The new approach to tracking expressions inside of __builtin_preserve_access_index seems okay.

Please let @rsmith comment since he looked at this before.

docs/LanguageExtensions.rst
1958 ↗(On Diff #206274)

"preserved with the IR intrinsics" isn't really useful; this is the user's manual, not a developer guide to LLVM internals. Probably better to say what it enables from the user's perspective: the CO-RE feature for BPF targets.

1960 ↗(On Diff #206274)

I would rather not have __builtin_preserve_access_index fail to do anything when debug info is disabled. If it's hard to fix, making it a hard error is probably okay.

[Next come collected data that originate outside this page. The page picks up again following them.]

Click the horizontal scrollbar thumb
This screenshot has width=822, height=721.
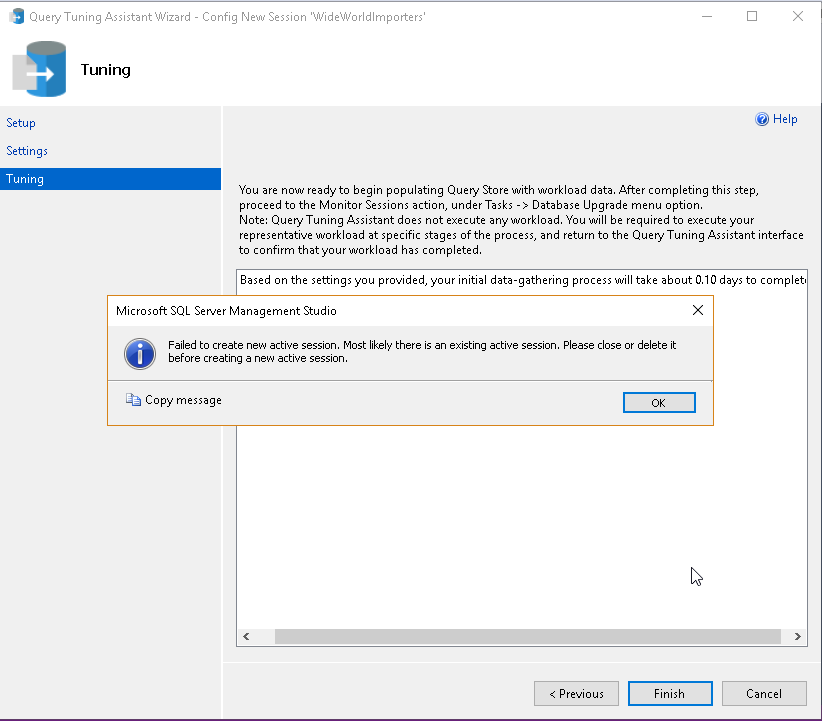click(528, 637)
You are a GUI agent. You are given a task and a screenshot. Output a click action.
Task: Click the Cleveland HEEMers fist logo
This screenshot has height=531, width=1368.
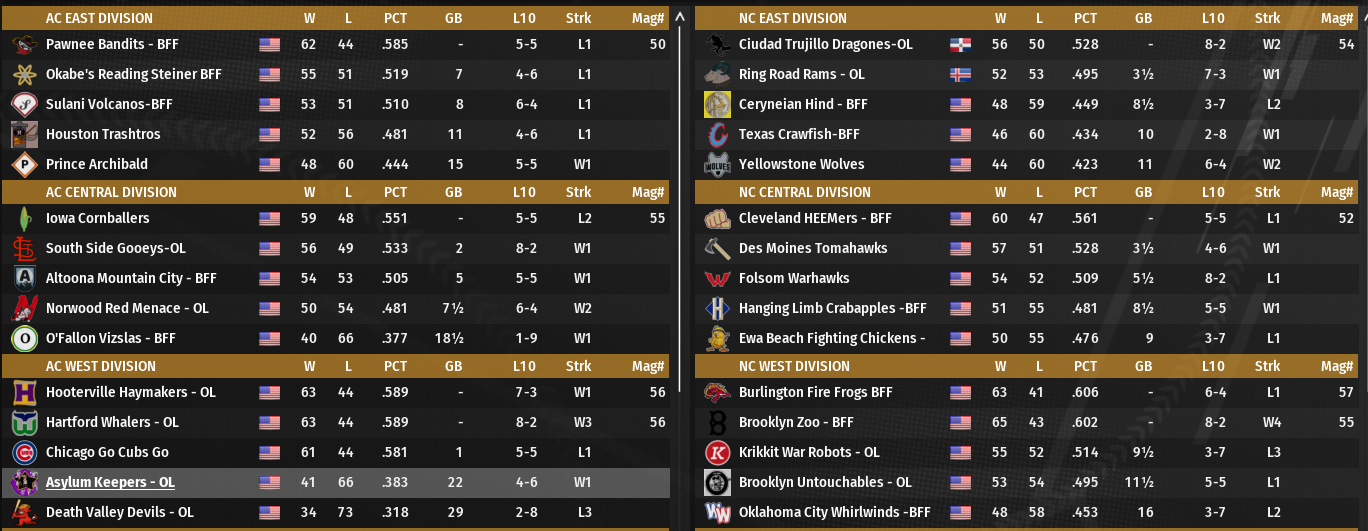(716, 218)
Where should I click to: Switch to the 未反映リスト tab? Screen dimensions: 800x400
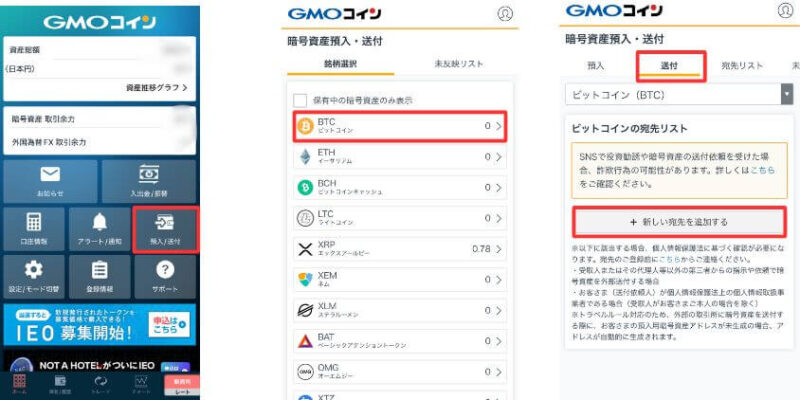tap(459, 64)
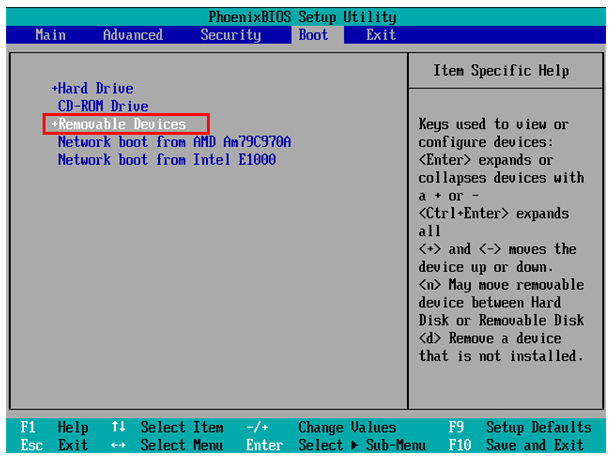
Task: Click the Sub-Menu triangle arrow icon
Action: click(x=355, y=445)
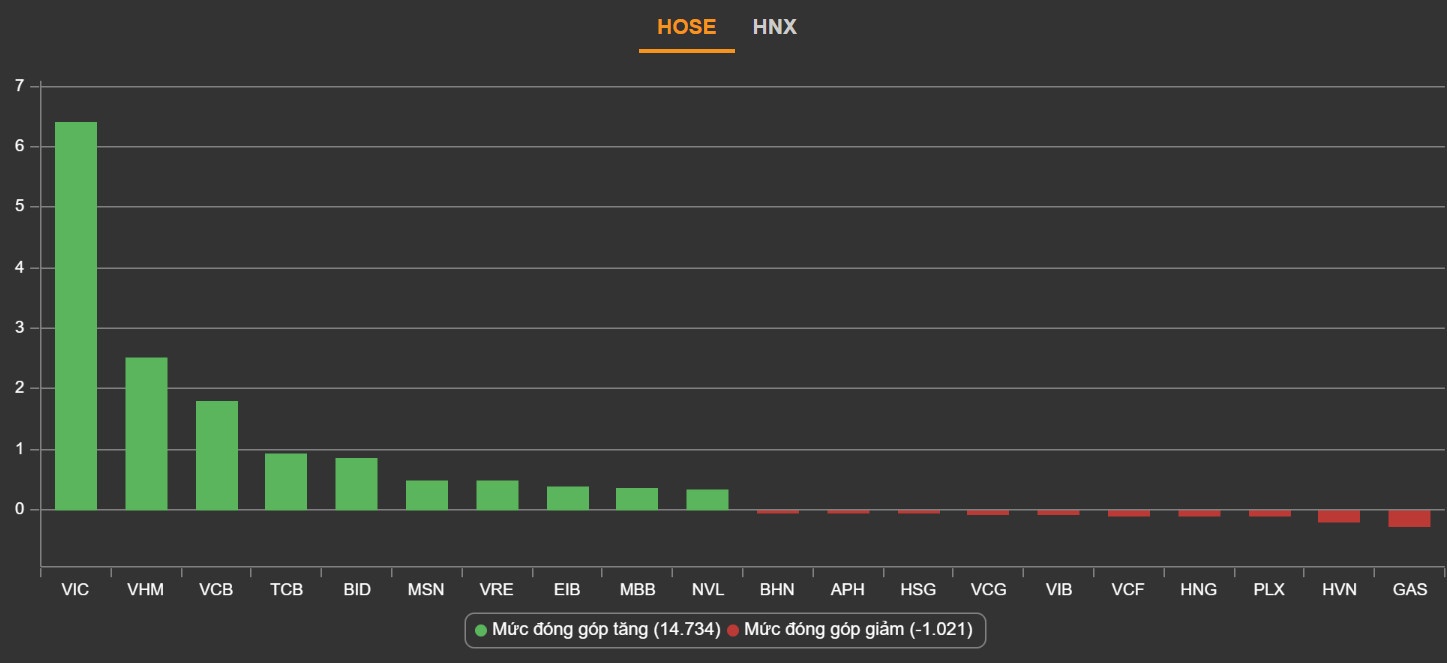This screenshot has height=663, width=1447.
Task: Select the HOSE tab
Action: pyautogui.click(x=686, y=27)
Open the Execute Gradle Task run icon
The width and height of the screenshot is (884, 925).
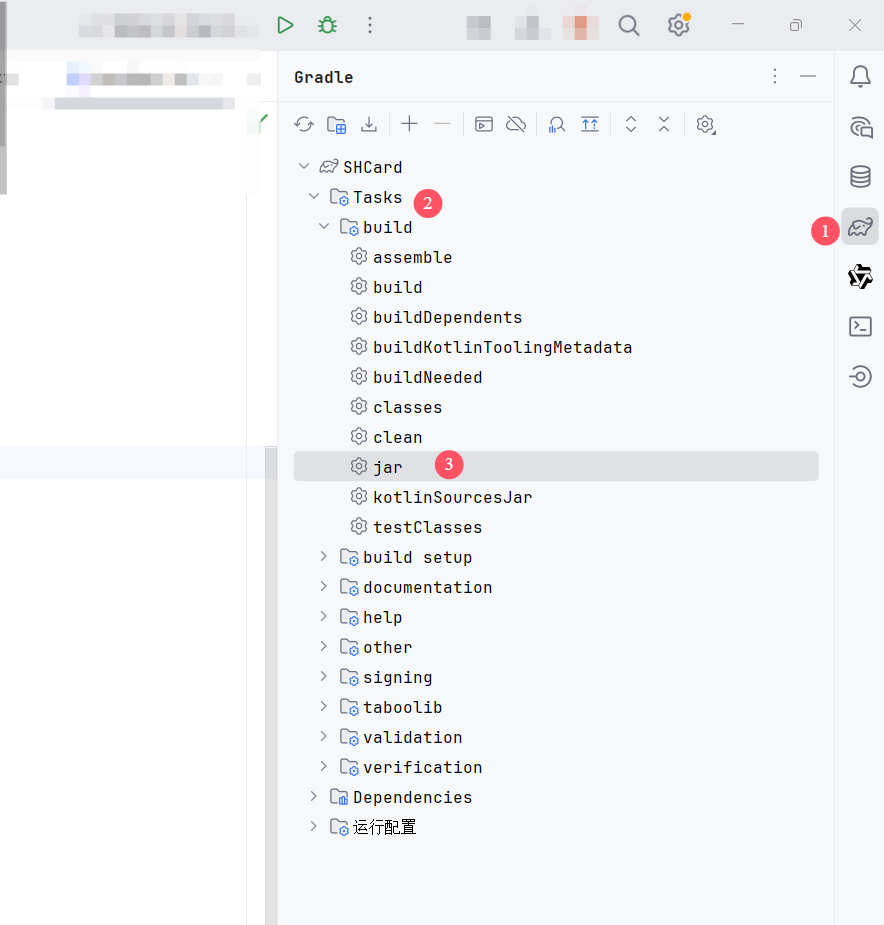pyautogui.click(x=483, y=124)
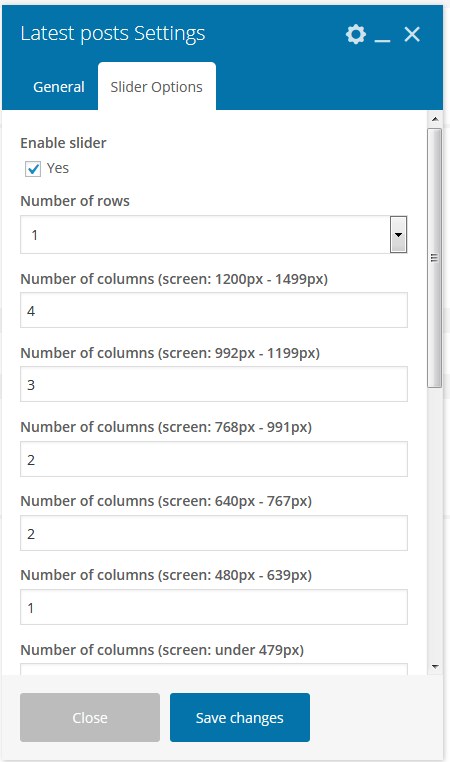Click the scrollbar up arrow

[435, 119]
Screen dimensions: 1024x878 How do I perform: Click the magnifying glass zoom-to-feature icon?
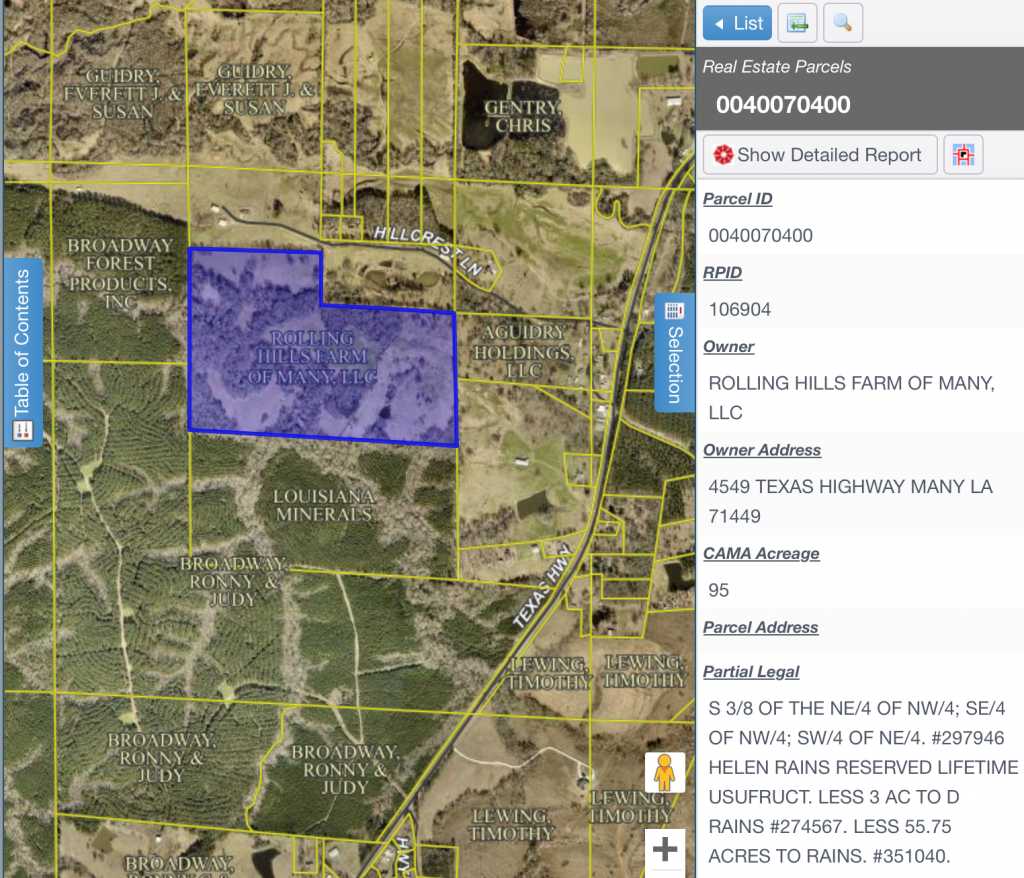[843, 23]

yonghong-song marked 2 inline comments as done.Jun 27 2019, 10:12 PM

@rsmith I have proposed one clang intrinsic and three IR intrinsics for CO-RE. Could you take a look and share your opinions as well? Thanks!

docs/LanguageExtensions.rst
1958 ↗(On Diff #206274)

Will reword to be more towards users in the next revision.

1960 ↗(On Diff #206274)

The IR intrinsics needs to have debuginfo as the metadata so that the user-level access info can be reconstructed. If no debug info, just IR intrinsics without debuginfo is less useful. So let me make a hard error.

We can relax it later if IR intrinsics without deebuginfo metadata becomes workable/useful.

reword the lang doc for builtin_preserve_access_index() to be more user focused
treat using builtin_preserve_access_index() without -g or in nested way as compiler errors

yonghong-song edited the summary of this revision. (Show Details)

change void *__builtin_preserve_access_index(void *) to const void * _builtin_preserve_access_index(const void *).

handle unnamed bitfield properly. these struct/union members are not encoded in debuginfo, so skip them during preserve_*_access_index IR intrinsics generation.

@rsmith Just ping, could you take a look at the clang change? If possible, could you share your opinion? Thanks!

@rsmith Ping again, do you have any comments on this patch? Thanks!

This revision was automatically updated to reflect the committed changes.
Herald added a project: Restricted Project. · View Herald TranscriptJul 8 2019, 9:22 PM
jdoerfert reopened this revision.EditedJul 10 2019, 6:26 PM
jdoerfert added a subscriber: jdoerfert.

The test coverage here is not acceptable:

  1. The command line of the tests is far from what it should be (see other tests).
  2. The check lines do little to prevent regressions in the future.
  3. There are no test for wrong usage, errors, ...

Also, it seems these patches were reviewed without the respective commits list as a subscriber. Please add these for any future code review.

This revision is now accepted and ready to land.Jul 10 2019, 6:26 PM

@jdoerfert Thanks for comments. I will submit another patch to add adequate tests for clang frontend as you suggested.

The followup patch for this change is at https://reviews.llvm.org/D64598.

yonghong-song abandoned this revision.Jul 24 2019, 7:28 PM

abandon this one. A revised version with most tests has been merged.